[Data items]
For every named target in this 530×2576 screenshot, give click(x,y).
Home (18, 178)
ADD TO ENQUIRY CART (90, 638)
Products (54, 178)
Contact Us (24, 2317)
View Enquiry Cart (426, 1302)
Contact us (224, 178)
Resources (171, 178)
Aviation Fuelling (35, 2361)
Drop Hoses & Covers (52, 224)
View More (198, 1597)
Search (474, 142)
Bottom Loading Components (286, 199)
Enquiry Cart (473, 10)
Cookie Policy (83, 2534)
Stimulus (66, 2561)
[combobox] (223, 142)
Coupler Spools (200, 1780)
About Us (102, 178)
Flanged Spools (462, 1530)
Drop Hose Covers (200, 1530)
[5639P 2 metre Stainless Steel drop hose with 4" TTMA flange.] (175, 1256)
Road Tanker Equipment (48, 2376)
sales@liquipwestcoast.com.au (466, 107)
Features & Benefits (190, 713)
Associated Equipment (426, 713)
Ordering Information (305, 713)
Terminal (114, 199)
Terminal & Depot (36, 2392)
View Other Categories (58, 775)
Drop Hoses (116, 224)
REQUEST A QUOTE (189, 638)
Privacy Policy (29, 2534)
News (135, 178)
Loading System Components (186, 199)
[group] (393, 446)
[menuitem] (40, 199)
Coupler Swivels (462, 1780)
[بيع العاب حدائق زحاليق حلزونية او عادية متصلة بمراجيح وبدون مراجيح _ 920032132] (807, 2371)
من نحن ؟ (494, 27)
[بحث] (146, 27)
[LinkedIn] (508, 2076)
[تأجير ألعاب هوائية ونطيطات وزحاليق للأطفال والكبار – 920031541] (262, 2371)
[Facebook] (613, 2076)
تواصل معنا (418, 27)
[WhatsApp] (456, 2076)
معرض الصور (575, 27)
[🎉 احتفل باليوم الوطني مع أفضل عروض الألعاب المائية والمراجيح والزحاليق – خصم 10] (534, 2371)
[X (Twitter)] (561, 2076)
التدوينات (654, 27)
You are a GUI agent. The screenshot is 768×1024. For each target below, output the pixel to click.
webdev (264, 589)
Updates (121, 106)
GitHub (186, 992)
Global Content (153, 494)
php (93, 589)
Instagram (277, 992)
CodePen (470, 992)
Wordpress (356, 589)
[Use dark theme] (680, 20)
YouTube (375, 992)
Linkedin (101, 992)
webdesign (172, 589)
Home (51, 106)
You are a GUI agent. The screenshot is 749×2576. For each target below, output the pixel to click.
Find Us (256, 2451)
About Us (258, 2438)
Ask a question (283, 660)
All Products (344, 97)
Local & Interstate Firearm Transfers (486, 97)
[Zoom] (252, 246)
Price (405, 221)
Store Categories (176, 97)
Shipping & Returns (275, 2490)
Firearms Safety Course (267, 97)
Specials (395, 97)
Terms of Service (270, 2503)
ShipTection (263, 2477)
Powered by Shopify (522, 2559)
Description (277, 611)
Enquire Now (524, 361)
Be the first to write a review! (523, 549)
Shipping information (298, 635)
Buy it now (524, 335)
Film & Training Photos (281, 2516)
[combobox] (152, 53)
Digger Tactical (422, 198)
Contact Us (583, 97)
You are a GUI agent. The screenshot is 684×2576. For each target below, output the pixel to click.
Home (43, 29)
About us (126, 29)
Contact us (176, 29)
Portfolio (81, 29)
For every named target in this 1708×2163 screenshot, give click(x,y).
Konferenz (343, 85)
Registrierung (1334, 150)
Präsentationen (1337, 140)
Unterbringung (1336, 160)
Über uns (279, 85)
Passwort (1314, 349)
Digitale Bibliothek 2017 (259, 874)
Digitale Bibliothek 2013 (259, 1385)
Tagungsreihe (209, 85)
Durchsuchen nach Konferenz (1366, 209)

### Problem to work on
The answer is the line with "Digitale Bibliothek 2013 (259, 1385)" plus every line after it, printed exactly as they appear above.

### Problem solution
Digitale Bibliothek 2013 (259, 1385)
Tagungsreihe (209, 85)
Durchsuchen nach Konferenz (1366, 209)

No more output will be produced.